The Iran-Israel conflict may destabilise crude oil and natural gas trade in West Asia if the Shia-majority country blocks the Straits of Hormuz, the narrow shipping passage supplying 20 per cent of the global crude oil and one-fourth of liquefied natural gas (LNG).

The fresh set of hostilities have exacerbated volatility in the markets, lifting crude oil prices to a year’s high at around $77 a barrel on Friday, from roughly $60 in early May 2025.

Brent lost some of its early gains by mid-afternoon, but was still up 7 per cent, or around $75 per barrel, early evening (India time). It traded at $74.67 a barrel at 1700 hours IST.

Government reviewing situation

Government sources said the situation is under review. Top officials are following developments and all efforts would be made to ensure supplies are not disrupted.

A trade source said crude oil prices will rise as hostilities grow, raising fears of supply-side disruptions. Besides, blockages in the Strait of Hormuz, like last year, would push up prices, freight rates and insurance premiums.

India, which imports 90 per cent of its crude oil and 50 per cent of its LNG, procures more than 40 per cent crude oil and almost half of its LNG from West Asia. An escalation in the conflict would impact supplies and prices.

The country also exports diesel to Europe; if the Strait of Hormuz is blocked, supplies would have to be routed via the Cape of Good Hope, which would extend the delivery time by two weeks and raise shipping rates.

For Iran, an extended conflict could have a bearing on the oil trade. China is a major buyer.

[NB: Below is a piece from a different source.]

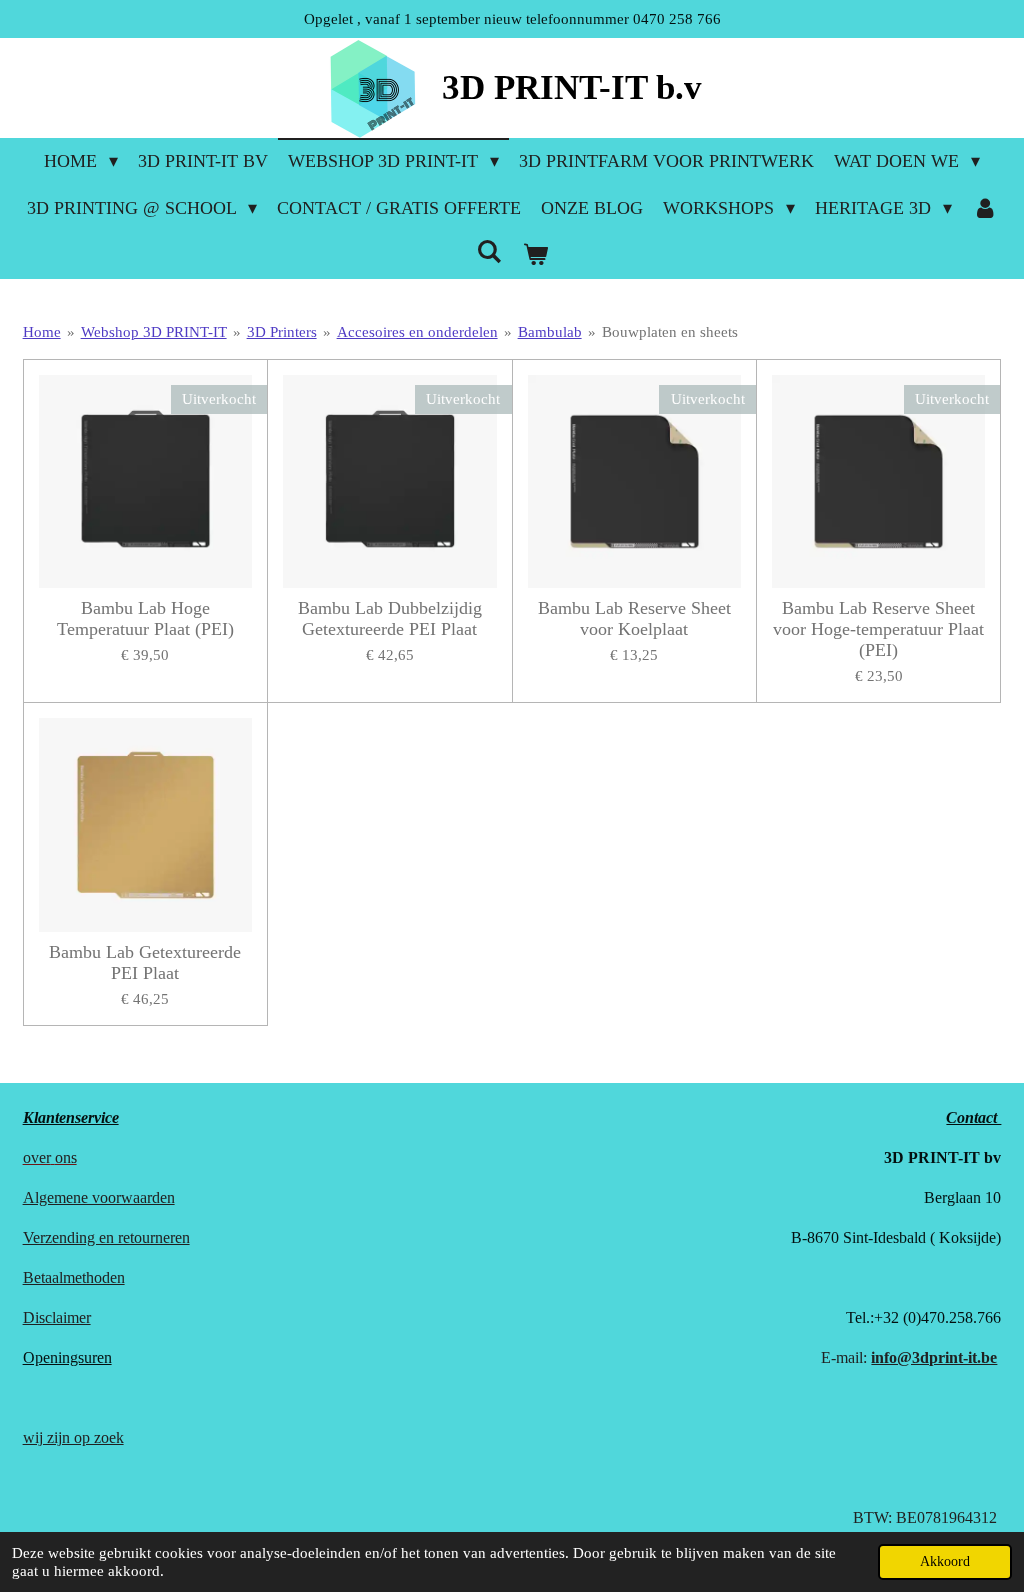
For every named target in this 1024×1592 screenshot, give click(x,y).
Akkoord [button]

An impact on exports or refining facilities could derail supplies, infusing volatility in global supply and consequently pushing up oil prices.

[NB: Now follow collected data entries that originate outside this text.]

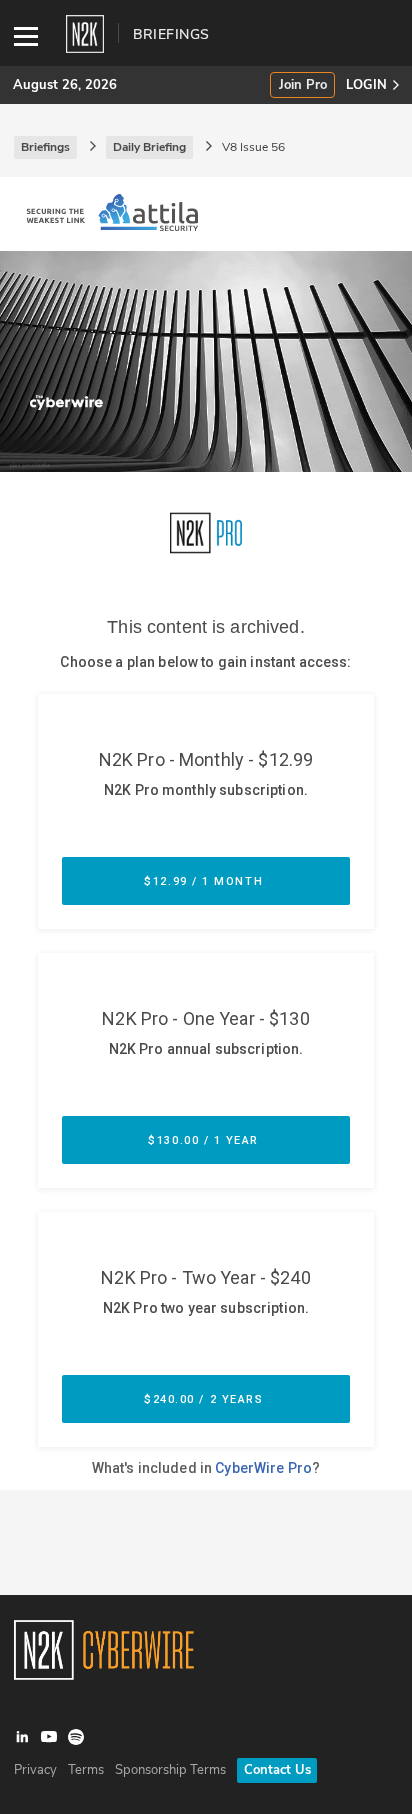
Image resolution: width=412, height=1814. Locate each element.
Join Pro (303, 85)
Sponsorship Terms (170, 1770)
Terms (86, 1770)
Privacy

Strategic Iranian facilities such as Kharg Island (primary oil export terminal in Persian Gulf), facilities near the South Pars offshore field, or Abadan oil refinery, are a key monitorable, said another source.

Temporary disruption?

However, some analysts are of the view that disruptions, though serious, may not last long as has been the case in the past few years. A similar situation emerged in October last year, when Iran and Israel were close to a conflict and crude oil prices rose as a response, but retreated later.

Norbert Rücker, Head, Economics and Next Generation Research at Julius Baer, said geopolitics boils up once again in West Asia. The situation, of course, remains in flux and the coming days and weeks will show how far the escalation goes, what intensity the conflict builds, to what extent allies on both sides get involved, and how negotiations around Iran’s nuclear programme continue.

“Our best guess is that oil prices will follow the usual pattern around such geopolitical events, with prices rising temporarily, before returning to previous levels. The peak and duration of this pattern depends on the intensity of the conflict, but has historically averaged below 20 per cent in price gains and a length of up to three months,” he added.

Rücker said blockage of the Strait of Hormuz “remains a low probability consequence from our perspective”. The oil market overall is supply resilient today. Storage is ample in the Western world and especially in China, which has built extensive oil inventories over the past decade.

“While the situation remains in flux and unpredictable in the near term, the structural setting of the oil market should remain unscathed. We lift our 3-month price target to $72.5 (a barrel), while our view and long-term targets remain unchanged at Neutral and $60,” he added.

The development has impacted oil marketing companies such as Indian Oil Corporation, Bharat Petroleum Corporation and Hindustan Petroleum Corporation, with their shares declining on the stock exchanges.

OMCs are at risk of an erosion in marketing margins if prices rise. Every $2 a barrel rise in Brent prices eats into the margins of OMCs by Re 1 per litre for petrol and diesel.